Little Miss Sunshine is a musical adapted from the 2006 film of the same name, with music and lyrics by William Finn and book and direction by James Lapine. The musical premiered in San Diego, California, at the Mandell Weiss Theater, La Jolla Playhouse on February 15, 2011 and began performances Off-Broadway at the Second Stage Theatre in October 2013. The musical opened Off West End at the Arcola Theatre in 2019.

== Production history ==
The play was workshopped at the Sundance Institute Theatre Lab at White Oak in Yulee, Florida, from October 25 through November 7, 2009. It then premiered at the La Jolla Playhouse from February 15 through March 27, 2011. The score is by William Finn, with musical staging at La Jolla by Christopher Gattelli. A private reading was done at La Jolla in September 2011, featuring Raúl Esparza and Sherie Rene Scott.

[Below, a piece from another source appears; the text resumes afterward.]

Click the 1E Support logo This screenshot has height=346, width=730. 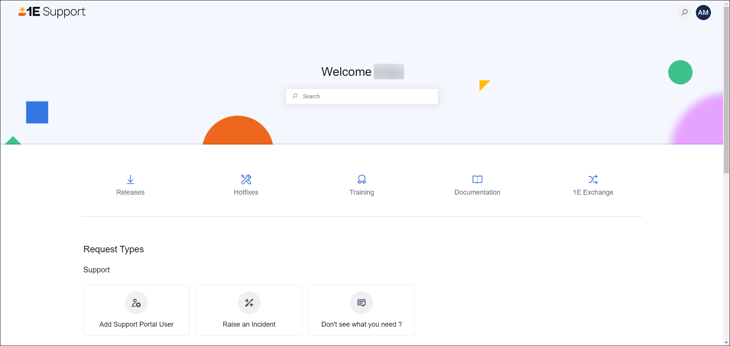click(52, 12)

The musical premiered Off-Broadway at the Second Stage Theatre on October 15, 2013 (previews), and officially on November 14, 2013. The production was given a one-week extension before the official opening. The show closed on December 15, 2013. The cast features Will Swenson as Richard Hoover, Hannah Rose Nordberg as Olive Hoover, Stephanie J. Block as Sheryl Hoover, Rory O’Malley as Frank Ginsburg, Wesley Taylor as Joshua Rose, Josh Lamon as Buddy, David Rasche as Grandpa Hoover, Jennifer Sanchez as Miss California and Logan Rowland as Dwayne Hoover. The musical has "undergone a major overhaul since its world premiere at California's La Jolla Playhouse in February 2011, retaining only three songs from the original version." The musical is directed by Lapine, with scenic design by Beowulf Boritt, costume design by Jennifer Caprio, lighting design by Ken Billington, sound design by Jon Weston, and choreography by Michele Lynch.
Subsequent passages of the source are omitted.